Objective: To illustrate and discuss sources of gait deviations (experimental, genuine and

intentional) during a gait analysis and how these deviations inform clinical decision making.

Methods: A case study of a 24-year old male diagnosed with Alkaptonuria undergoing a routine

gait analysis. A 3D motion capture with the Helen-Hayes marker set was used to quantify

lower-limb joint kinematics during barefoot walking along a 10 m walkway at a self-selected

pace. Additional 2D video data were recorded in the sagittal and frontal plane. The patient

reported no aches or pains in any joint and described his lifestyle as active.
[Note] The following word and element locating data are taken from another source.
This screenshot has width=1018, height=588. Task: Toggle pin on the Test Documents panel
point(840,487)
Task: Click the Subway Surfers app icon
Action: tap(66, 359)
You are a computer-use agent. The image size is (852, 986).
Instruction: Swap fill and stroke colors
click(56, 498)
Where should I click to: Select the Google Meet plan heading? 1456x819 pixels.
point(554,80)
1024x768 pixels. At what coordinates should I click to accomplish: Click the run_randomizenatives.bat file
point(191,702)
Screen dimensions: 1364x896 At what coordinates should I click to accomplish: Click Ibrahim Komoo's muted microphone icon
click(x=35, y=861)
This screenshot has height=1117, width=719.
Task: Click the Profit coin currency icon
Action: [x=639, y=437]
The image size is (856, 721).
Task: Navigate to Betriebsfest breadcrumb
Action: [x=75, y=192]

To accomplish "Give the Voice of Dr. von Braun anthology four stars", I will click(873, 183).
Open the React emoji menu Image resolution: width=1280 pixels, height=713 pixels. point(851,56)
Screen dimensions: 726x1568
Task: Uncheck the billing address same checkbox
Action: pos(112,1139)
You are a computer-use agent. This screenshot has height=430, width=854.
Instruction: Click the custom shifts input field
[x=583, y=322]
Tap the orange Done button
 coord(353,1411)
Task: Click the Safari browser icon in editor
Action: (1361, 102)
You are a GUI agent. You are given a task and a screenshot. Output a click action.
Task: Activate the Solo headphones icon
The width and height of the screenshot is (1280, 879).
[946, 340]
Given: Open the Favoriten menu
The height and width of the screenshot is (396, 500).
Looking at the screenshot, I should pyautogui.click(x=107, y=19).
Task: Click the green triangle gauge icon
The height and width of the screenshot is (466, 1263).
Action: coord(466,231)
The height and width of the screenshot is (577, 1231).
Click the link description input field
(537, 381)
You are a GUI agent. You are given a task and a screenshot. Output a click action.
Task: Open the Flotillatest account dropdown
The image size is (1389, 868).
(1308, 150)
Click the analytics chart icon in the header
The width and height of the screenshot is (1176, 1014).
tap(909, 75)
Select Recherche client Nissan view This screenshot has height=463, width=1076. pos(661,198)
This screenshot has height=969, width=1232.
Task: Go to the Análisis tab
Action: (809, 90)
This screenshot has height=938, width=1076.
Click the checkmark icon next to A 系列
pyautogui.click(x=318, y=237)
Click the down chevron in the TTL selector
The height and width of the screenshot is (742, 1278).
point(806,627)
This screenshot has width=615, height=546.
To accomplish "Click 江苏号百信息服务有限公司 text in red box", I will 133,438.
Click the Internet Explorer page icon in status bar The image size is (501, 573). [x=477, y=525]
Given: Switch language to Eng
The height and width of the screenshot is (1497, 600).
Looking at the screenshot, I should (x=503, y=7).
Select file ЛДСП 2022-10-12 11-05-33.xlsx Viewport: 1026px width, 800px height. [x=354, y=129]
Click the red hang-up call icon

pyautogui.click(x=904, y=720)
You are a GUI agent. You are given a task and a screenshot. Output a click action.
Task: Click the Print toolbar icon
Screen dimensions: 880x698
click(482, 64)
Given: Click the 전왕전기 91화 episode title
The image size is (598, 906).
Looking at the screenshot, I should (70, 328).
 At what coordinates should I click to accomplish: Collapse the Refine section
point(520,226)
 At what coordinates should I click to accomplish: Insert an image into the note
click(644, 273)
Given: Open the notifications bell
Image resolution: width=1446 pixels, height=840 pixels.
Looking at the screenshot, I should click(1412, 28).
Results: Temporal-spatial parameters were within normal ranges for his age and sex. Three

sources of gait deviations were identified; the posteriorly rotated pelvis was due to an

experimental error and marker misplacement, the increased rotation of the pelvis in the

horizontal plane was genuine and observed in both 3D gait curves and in 2D video analysis,

finally the inconsistency in knee flexion/extension combined with a seemingly innocuous

interest in the consequences of abnormal gait suggested an intentional gait deviation.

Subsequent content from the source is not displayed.